===== AVAILABLE DATA

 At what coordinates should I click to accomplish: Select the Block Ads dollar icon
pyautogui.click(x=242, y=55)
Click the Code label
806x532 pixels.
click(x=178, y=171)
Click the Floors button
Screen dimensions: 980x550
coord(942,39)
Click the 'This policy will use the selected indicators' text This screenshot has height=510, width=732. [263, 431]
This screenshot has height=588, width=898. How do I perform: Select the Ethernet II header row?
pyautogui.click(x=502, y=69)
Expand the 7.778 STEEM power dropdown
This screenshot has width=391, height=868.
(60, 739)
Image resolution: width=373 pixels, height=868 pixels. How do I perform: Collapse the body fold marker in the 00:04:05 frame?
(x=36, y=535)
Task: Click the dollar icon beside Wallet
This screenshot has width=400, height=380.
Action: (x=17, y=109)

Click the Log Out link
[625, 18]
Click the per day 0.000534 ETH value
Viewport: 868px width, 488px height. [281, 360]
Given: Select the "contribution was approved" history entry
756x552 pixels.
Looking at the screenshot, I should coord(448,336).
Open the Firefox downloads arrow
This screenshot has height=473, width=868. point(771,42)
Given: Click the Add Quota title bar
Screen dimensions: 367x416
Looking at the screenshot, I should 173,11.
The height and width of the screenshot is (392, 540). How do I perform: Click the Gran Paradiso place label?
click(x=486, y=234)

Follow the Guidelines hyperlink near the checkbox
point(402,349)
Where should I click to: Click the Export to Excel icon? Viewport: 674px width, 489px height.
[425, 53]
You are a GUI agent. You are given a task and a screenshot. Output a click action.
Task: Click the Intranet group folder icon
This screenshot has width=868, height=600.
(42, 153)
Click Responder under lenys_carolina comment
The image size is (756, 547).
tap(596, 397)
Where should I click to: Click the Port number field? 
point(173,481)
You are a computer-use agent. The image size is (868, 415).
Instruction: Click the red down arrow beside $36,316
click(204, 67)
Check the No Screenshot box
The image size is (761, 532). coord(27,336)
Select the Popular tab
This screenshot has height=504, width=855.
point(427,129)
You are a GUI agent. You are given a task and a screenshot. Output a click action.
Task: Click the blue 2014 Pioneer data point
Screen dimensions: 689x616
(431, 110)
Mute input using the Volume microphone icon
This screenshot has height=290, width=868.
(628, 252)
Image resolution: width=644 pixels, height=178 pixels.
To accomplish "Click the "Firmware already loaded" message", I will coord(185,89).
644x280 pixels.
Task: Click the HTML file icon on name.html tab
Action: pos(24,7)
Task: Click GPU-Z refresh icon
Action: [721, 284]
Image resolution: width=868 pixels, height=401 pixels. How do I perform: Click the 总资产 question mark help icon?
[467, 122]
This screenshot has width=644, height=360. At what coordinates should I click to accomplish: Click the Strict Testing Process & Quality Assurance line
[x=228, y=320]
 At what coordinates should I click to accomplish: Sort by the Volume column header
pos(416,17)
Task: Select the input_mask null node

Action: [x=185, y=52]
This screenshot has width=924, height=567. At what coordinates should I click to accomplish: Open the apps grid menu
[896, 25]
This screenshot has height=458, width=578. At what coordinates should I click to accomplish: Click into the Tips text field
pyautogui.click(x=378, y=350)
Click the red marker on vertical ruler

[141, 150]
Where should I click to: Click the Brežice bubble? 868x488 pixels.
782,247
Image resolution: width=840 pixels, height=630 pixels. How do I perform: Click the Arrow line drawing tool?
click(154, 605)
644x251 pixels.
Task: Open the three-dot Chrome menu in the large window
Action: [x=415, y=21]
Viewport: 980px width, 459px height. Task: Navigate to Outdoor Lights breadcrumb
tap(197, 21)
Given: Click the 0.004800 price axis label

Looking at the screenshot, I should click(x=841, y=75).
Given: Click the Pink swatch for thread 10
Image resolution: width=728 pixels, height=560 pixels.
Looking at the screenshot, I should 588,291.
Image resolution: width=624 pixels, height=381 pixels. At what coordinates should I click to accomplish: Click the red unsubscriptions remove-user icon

==========

WHAT THIS TASK INVOLVES = Retype the records above in full, exactly.

SOLUTION =
 At what coordinates should I click to accomplish: Select the Block Ads dollar icon
pyautogui.click(x=242, y=55)
Click the Code label
806x532 pixels.
click(x=178, y=171)
Click the Floors button
Screen dimensions: 980x550
coord(942,39)
Click the 'This policy will use the selected indicators' text This screenshot has height=510, width=732. [263, 431]
This screenshot has height=588, width=898. How do I perform: Select the Ethernet II header row?
pyautogui.click(x=502, y=69)
Expand the 7.778 STEEM power dropdown
This screenshot has width=391, height=868.
(60, 739)
Image resolution: width=373 pixels, height=868 pixels. How do I perform: Collapse the body fold marker in the 00:04:05 frame?
(x=36, y=535)
Task: Click the dollar icon beside Wallet
This screenshot has width=400, height=380.
Action: (x=17, y=109)

Click the Log Out link
[625, 18]
Click the per day 0.000534 ETH value
Viewport: 868px width, 488px height. [281, 360]
Given: Select the "contribution was approved" history entry
756x552 pixels.
Looking at the screenshot, I should coord(448,336).
Open the Firefox downloads arrow
This screenshot has height=473, width=868. point(771,42)
Given: Click the Add Quota title bar
Screen dimensions: 367x416
Looking at the screenshot, I should 173,11.
The height and width of the screenshot is (392, 540). How do I perform: Click the Gran Paradiso place label?
click(x=486, y=234)

Follow the Guidelines hyperlink near the checkbox
point(402,349)
Where should I click to: Click the Export to Excel icon? Viewport: 674px width, 489px height.
[425, 53]
You are a GUI agent. You are given a task and a screenshot. Output a click action.
Task: Click the Intranet group folder icon
This screenshot has width=868, height=600.
(42, 153)
Click Responder under lenys_carolina comment
The image size is (756, 547).
tap(596, 397)
Where should I click to: Click the Port number field? 
point(173,481)
You are a computer-use agent. The image size is (868, 415).
Instruction: Click the red down arrow beside $36,316
click(204, 67)
Check the No Screenshot box
The image size is (761, 532). coord(27,336)
Select the Popular tab
This screenshot has height=504, width=855.
point(427,129)
You are a GUI agent. You are given a task and a screenshot. Output a click action.
Task: Click the blue 2014 Pioneer data point
Screen dimensions: 689x616
(431, 110)
Mute input using the Volume microphone icon
This screenshot has height=290, width=868.
(628, 252)
Image resolution: width=644 pixels, height=178 pixels.
To accomplish "Click the "Firmware already loaded" message", I will coord(185,89).
644x280 pixels.
Task: Click the HTML file icon on name.html tab
Action: pos(24,7)
Task: Click GPU-Z refresh icon
Action: [721, 284]
Image resolution: width=868 pixels, height=401 pixels. How do I perform: Click the 总资产 question mark help icon?
[467, 122]
This screenshot has width=644, height=360. At what coordinates should I click to accomplish: Click the Strict Testing Process & Quality Assurance line
[x=228, y=320]
 At what coordinates should I click to accomplish: Sort by the Volume column header
pos(416,17)
Task: Select the input_mask null node

Action: [x=185, y=52]
This screenshot has width=924, height=567. At what coordinates should I click to accomplish: Open the apps grid menu
[896, 25]
This screenshot has height=458, width=578. At what coordinates should I click to accomplish: Click into the Tips text field
pyautogui.click(x=378, y=350)
Click the red marker on vertical ruler

[141, 150]
Where should I click to: Click the Brežice bubble? 868x488 pixels.
782,247
Image resolution: width=840 pixels, height=630 pixels. How do I perform: Click the Arrow line drawing tool?
click(154, 605)
644x251 pixels.
Task: Open the three-dot Chrome menu in the large window
Action: [x=415, y=21]
Viewport: 980px width, 459px height. Task: Navigate to Outdoor Lights breadcrumb
tap(197, 21)
Given: Click the 0.004800 price axis label

Looking at the screenshot, I should click(x=841, y=75).
Given: Click the Pink swatch for thread 10
Image resolution: width=728 pixels, height=560 pixels.
Looking at the screenshot, I should 588,291.
Image resolution: width=624 pixels, height=381 pixels. At what coordinates should I click to accomplish: Click the red unsubscriptions remove-user icon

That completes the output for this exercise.